§ Task statement:
Copy the listing below line for line, with no changes.

Begin Supplied data

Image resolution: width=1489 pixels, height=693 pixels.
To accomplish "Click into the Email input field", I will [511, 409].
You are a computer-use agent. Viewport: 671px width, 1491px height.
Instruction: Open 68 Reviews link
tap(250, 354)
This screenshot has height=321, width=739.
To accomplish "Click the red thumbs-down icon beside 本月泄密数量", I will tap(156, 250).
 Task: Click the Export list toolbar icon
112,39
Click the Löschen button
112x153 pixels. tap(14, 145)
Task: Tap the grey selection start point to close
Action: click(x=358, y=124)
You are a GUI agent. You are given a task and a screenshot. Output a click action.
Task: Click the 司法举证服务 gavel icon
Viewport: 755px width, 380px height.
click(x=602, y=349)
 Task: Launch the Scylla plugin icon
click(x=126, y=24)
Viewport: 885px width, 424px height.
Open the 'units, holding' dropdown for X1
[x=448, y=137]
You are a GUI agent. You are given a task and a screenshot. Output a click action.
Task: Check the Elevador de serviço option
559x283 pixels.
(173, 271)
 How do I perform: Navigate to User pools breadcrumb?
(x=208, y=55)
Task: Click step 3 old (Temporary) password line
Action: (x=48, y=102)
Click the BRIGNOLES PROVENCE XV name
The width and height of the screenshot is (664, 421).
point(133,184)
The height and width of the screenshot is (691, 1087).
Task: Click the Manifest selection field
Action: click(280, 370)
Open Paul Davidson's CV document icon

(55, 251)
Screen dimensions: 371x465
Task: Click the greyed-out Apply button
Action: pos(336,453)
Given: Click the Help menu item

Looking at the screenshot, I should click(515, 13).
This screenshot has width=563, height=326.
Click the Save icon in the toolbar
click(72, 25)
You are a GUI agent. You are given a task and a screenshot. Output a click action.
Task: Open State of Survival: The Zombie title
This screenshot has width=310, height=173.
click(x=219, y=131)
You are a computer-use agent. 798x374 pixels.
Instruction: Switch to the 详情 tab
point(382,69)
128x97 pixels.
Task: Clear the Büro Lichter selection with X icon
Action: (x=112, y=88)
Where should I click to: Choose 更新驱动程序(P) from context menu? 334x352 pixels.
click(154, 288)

End Supplied data

§ Response:
Image resolution: width=1489 pixels, height=693 pixels.
To accomplish "Click into the Email input field", I will [511, 409].
You are a computer-use agent. Viewport: 671px width, 1491px height.
Instruction: Open 68 Reviews link
tap(250, 354)
This screenshot has height=321, width=739.
To accomplish "Click the red thumbs-down icon beside 本月泄密数量", I will tap(156, 250).
 Task: Click the Export list toolbar icon
112,39
Click the Löschen button
112x153 pixels. tap(14, 145)
Task: Tap the grey selection start point to close
Action: click(x=358, y=124)
You are a GUI agent. You are given a task and a screenshot. Output a click action.
Task: Click the 司法举证服务 gavel icon
Viewport: 755px width, 380px height.
click(x=602, y=349)
 Task: Launch the Scylla plugin icon
click(x=126, y=24)
Viewport: 885px width, 424px height.
Open the 'units, holding' dropdown for X1
[x=448, y=137]
You are a GUI agent. You are given a task and a screenshot. Output a click action.
Task: Check the Elevador de serviço option
559x283 pixels.
(173, 271)
 How do I perform: Navigate to User pools breadcrumb?
(x=208, y=55)
Task: Click step 3 old (Temporary) password line
Action: (x=48, y=102)
Click the BRIGNOLES PROVENCE XV name
The width and height of the screenshot is (664, 421).
point(133,184)
The height and width of the screenshot is (691, 1087).
Task: Click the Manifest selection field
Action: click(280, 370)
Open Paul Davidson's CV document icon

(55, 251)
Screen dimensions: 371x465
Task: Click the greyed-out Apply button
Action: pos(336,453)
Given: Click the Help menu item

Looking at the screenshot, I should click(515, 13).
This screenshot has width=563, height=326.
Click the Save icon in the toolbar
click(72, 25)
You are a GUI agent. You are given a task and a screenshot. Output a click action.
Task: Open State of Survival: The Zombie title
This screenshot has width=310, height=173.
click(x=219, y=131)
You are a computer-use agent. 798x374 pixels.
Instruction: Switch to the 详情 tab
point(382,69)
128x97 pixels.
Task: Clear the Büro Lichter selection with X icon
Action: (x=112, y=88)
Where should I click to: Choose 更新驱动程序(P) from context menu? 334x352 pixels.
click(154, 288)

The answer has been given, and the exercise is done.